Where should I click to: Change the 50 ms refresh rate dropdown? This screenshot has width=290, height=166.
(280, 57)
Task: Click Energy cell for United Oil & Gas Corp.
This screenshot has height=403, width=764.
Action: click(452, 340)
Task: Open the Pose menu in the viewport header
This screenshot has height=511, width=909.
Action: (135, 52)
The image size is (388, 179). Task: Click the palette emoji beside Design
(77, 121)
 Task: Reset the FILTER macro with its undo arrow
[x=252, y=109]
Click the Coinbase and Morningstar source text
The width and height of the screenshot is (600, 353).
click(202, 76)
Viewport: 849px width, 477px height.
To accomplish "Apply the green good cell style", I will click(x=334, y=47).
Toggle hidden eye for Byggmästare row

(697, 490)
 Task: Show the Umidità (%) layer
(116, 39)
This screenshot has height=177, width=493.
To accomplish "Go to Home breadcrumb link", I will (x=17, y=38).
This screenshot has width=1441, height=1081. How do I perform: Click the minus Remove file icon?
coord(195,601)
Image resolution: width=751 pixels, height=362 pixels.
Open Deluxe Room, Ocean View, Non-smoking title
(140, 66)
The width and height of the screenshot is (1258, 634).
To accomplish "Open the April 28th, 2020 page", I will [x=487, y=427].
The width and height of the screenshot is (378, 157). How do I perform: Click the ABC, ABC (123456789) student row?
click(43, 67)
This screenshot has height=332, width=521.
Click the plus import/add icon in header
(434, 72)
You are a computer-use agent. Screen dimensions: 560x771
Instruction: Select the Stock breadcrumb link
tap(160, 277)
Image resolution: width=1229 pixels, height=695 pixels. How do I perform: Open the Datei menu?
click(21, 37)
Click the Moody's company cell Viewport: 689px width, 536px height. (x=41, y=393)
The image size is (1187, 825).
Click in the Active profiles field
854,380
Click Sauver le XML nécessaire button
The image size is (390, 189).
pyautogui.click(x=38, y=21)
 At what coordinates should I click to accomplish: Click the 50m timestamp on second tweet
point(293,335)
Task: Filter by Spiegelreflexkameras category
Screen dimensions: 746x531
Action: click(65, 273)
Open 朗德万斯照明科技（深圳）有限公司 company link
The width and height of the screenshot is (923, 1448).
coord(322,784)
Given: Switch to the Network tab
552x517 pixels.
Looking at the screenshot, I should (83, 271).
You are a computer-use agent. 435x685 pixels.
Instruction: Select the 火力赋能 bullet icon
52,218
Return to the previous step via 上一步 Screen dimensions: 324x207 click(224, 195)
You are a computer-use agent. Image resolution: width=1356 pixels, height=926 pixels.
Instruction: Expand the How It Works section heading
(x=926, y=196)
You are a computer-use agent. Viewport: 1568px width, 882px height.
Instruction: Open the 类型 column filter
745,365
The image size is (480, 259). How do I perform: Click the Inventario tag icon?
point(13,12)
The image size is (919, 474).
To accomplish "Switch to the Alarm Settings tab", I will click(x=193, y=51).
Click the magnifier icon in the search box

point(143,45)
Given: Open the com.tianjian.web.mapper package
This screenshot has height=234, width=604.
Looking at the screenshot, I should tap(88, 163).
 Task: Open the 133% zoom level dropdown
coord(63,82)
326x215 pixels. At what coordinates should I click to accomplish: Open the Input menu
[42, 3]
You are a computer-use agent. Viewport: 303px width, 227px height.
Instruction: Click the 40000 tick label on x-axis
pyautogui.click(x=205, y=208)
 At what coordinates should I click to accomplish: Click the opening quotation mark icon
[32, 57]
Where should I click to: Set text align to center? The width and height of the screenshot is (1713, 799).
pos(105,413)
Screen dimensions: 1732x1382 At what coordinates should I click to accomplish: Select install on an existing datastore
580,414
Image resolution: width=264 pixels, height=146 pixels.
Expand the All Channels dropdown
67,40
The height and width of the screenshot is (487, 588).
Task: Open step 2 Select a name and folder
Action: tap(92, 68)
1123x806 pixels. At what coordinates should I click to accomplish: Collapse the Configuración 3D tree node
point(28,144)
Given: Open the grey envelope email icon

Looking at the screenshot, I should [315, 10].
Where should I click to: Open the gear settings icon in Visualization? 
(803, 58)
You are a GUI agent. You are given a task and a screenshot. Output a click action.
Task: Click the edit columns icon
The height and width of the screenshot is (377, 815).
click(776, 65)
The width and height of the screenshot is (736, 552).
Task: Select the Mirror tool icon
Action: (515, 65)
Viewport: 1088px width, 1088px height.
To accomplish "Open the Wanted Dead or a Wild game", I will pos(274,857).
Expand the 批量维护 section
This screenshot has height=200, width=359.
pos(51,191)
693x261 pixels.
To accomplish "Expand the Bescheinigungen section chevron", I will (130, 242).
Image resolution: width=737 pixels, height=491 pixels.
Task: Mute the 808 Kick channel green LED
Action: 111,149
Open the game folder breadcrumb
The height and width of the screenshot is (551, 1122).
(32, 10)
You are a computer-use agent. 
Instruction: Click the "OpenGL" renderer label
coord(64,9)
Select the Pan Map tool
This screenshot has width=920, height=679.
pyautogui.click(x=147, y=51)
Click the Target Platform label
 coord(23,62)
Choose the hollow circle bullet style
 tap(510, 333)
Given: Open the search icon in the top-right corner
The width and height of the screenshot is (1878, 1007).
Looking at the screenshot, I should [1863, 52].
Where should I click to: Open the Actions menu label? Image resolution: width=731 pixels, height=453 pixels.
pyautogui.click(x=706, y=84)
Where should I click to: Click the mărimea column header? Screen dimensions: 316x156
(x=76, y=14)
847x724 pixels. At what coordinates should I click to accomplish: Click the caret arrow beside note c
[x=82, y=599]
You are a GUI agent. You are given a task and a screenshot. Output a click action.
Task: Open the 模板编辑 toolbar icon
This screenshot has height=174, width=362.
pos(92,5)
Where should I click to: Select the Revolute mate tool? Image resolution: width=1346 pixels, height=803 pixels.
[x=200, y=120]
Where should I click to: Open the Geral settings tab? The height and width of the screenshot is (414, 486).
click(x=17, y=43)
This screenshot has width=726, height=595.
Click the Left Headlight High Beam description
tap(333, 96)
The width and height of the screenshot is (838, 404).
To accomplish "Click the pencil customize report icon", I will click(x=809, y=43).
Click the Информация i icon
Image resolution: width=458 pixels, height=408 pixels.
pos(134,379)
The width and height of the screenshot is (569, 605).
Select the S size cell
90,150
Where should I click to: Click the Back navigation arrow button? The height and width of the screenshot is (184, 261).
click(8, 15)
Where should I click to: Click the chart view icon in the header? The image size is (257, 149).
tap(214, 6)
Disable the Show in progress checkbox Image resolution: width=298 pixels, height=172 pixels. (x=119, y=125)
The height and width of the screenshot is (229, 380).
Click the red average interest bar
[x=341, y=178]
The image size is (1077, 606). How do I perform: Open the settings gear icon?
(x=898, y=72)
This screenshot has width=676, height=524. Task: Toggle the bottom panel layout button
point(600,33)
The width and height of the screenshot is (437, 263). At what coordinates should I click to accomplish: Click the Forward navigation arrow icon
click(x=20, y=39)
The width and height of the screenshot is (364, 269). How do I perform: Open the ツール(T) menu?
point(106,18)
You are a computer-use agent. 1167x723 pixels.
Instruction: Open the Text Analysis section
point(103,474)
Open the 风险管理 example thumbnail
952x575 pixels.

▶ AIM OF THE EXERCISE
Copy the entire listing above word for word, keeping every line as it appears.

▶ SOLVED EXERCISE
Where should I click to: Change the 50 ms refresh rate dropdown? This screenshot has width=290, height=166.
(280, 57)
Task: Click Energy cell for United Oil & Gas Corp.
This screenshot has height=403, width=764.
Action: click(452, 340)
Task: Open the Pose menu in the viewport header
This screenshot has height=511, width=909.
Action: (135, 52)
The image size is (388, 179). Task: Click the palette emoji beside Design
(77, 121)
 Task: Reset the FILTER macro with its undo arrow
[x=252, y=109]
Click the Coinbase and Morningstar source text
The width and height of the screenshot is (600, 353).
click(202, 76)
Viewport: 849px width, 477px height.
To accomplish "Apply the green good cell style", I will click(x=334, y=47).
Toggle hidden eye for Byggmästare row

(697, 490)
 Task: Show the Umidità (%) layer
(116, 39)
This screenshot has height=177, width=493.
To accomplish "Go to Home breadcrumb link", I will (x=17, y=38).
This screenshot has width=1441, height=1081. How do I perform: Click the minus Remove file icon?
coord(195,601)
Image resolution: width=751 pixels, height=362 pixels.
Open Deluxe Room, Ocean View, Non-smoking title
(140, 66)
The width and height of the screenshot is (1258, 634).
To accomplish "Open the April 28th, 2020 page", I will [x=487, y=427].
The width and height of the screenshot is (378, 157). How do I perform: Click the ABC, ABC (123456789) student row?
click(43, 67)
This screenshot has height=332, width=521.
Click the plus import/add icon in header
(434, 72)
You are a computer-use agent. Screen dimensions: 560x771
Instruction: Select the Stock breadcrumb link
tap(160, 277)
Image resolution: width=1229 pixels, height=695 pixels. How do I perform: Open the Datei menu?
click(21, 37)
Click the Moody's company cell Viewport: 689px width, 536px height. (x=41, y=393)
The image size is (1187, 825).
Click in the Active profiles field
854,380
Click Sauver le XML nécessaire button
The image size is (390, 189).
pyautogui.click(x=38, y=21)
 At what coordinates should I click to accomplish: Click the 50m timestamp on second tweet
point(293,335)
Task: Filter by Spiegelreflexkameras category
Screen dimensions: 746x531
Action: click(65, 273)
Open 朗德万斯照明科技（深圳）有限公司 company link
The width and height of the screenshot is (923, 1448).
coord(322,784)
Given: Switch to the Network tab
552x517 pixels.
Looking at the screenshot, I should (83, 271).
You are a computer-use agent. 435x685 pixels.
Instruction: Select the 火力赋能 bullet icon
52,218
Return to the previous step via 上一步 Screen dimensions: 324x207 click(224, 195)
You are a computer-use agent. Image resolution: width=1356 pixels, height=926 pixels.
Instruction: Expand the How It Works section heading
(x=926, y=196)
You are a computer-use agent. Viewport: 1568px width, 882px height.
Instruction: Open the 类型 column filter
745,365
The image size is (480, 259). How do I perform: Click the Inventario tag icon?
point(13,12)
The image size is (919, 474).
To accomplish "Switch to the Alarm Settings tab", I will click(x=193, y=51).
Click the magnifier icon in the search box

point(143,45)
Given: Open the com.tianjian.web.mapper package
This screenshot has height=234, width=604.
Looking at the screenshot, I should tap(88, 163).
 Task: Open the 133% zoom level dropdown
coord(63,82)
326x215 pixels. At what coordinates should I click to accomplish: Open the Input menu
[42, 3]
You are a computer-use agent. Viewport: 303px width, 227px height.
Instruction: Click the 40000 tick label on x-axis
pyautogui.click(x=205, y=208)
 At what coordinates should I click to accomplish: Click the opening quotation mark icon
[32, 57]
Where should I click to: Set text align to center? The width and height of the screenshot is (1713, 799).
pos(105,413)
Screen dimensions: 1732x1382 At what coordinates should I click to accomplish: Select install on an existing datastore
580,414
Image resolution: width=264 pixels, height=146 pixels.
Expand the All Channels dropdown
67,40
The height and width of the screenshot is (487, 588).
Task: Open step 2 Select a name and folder
Action: tap(92, 68)
1123x806 pixels. At what coordinates should I click to accomplish: Collapse the Configuración 3D tree node
point(28,144)
Given: Open the grey envelope email icon

Looking at the screenshot, I should [315, 10].
Where should I click to: Open the gear settings icon in Visualization? 
(803, 58)
You are a GUI agent. You are given a task and a screenshot. Output a click action.
Task: Click the edit columns icon
The height and width of the screenshot is (377, 815).
click(776, 65)
The width and height of the screenshot is (736, 552).
Task: Select the Mirror tool icon
Action: (515, 65)
Viewport: 1088px width, 1088px height.
To accomplish "Open the Wanted Dead or a Wild game", I will pos(274,857).
Expand the 批量维护 section
This screenshot has height=200, width=359.
pos(51,191)
693x261 pixels.
To accomplish "Expand the Bescheinigungen section chevron", I will (130, 242).
Image resolution: width=737 pixels, height=491 pixels.
Task: Mute the 808 Kick channel green LED
Action: 111,149
Open the game folder breadcrumb
The height and width of the screenshot is (551, 1122).
(32, 10)
You are a computer-use agent. 
Instruction: Click the "OpenGL" renderer label
coord(64,9)
Select the Pan Map tool
This screenshot has width=920, height=679.
pyautogui.click(x=147, y=51)
Click the Target Platform label
 coord(23,62)
Choose the hollow circle bullet style
 tap(510, 333)
Given: Open the search icon in the top-right corner
The width and height of the screenshot is (1878, 1007).
Looking at the screenshot, I should [1863, 52].
Where should I click to: Open the Actions menu label? Image resolution: width=731 pixels, height=453 pixels.
pyautogui.click(x=706, y=84)
Where should I click to: Click the mărimea column header? Screen dimensions: 316x156
(x=76, y=14)
847x724 pixels. At what coordinates should I click to accomplish: Click the caret arrow beside note c
[x=82, y=599]
You are a GUI agent. You are given a task and a screenshot. Output a click action.
Task: Open the 模板编辑 toolbar icon
This screenshot has height=174, width=362.
pos(92,5)
Where should I click to: Select the Revolute mate tool? Image resolution: width=1346 pixels, height=803 pixels.
[x=200, y=120]
Where should I click to: Open the Geral settings tab? The height and width of the screenshot is (414, 486).
click(x=17, y=43)
This screenshot has width=726, height=595.
Click the Left Headlight High Beam description
tap(333, 96)
The width and height of the screenshot is (838, 404).
To accomplish "Click the pencil customize report icon", I will click(x=809, y=43).
Click the Информация i icon
Image resolution: width=458 pixels, height=408 pixels.
pos(134,379)
The width and height of the screenshot is (569, 605).
Select the S size cell
90,150
Where should I click to: Click the Back navigation arrow button? The height and width of the screenshot is (184, 261).
click(8, 15)
Where should I click to: Click the chart view icon in the header? The image size is (257, 149).
tap(214, 6)
Disable the Show in progress checkbox Image resolution: width=298 pixels, height=172 pixels. (x=119, y=125)
The height and width of the screenshot is (229, 380).
Click the red average interest bar
[x=341, y=178]
The image size is (1077, 606). How do I perform: Open the settings gear icon?
(x=898, y=72)
This screenshot has width=676, height=524. Task: Toggle the bottom panel layout button
point(600,33)
The width and height of the screenshot is (437, 263). At what coordinates should I click to accomplish: Click the Forward navigation arrow icon
click(x=20, y=39)
The width and height of the screenshot is (364, 269). How do I perform: Open the ツール(T) menu?
point(106,18)
You are a computer-use agent. 1167x723 pixels.
Instruction: Open the Text Analysis section
point(103,474)
Open the 风险管理 example thumbnail
952x575 pixels.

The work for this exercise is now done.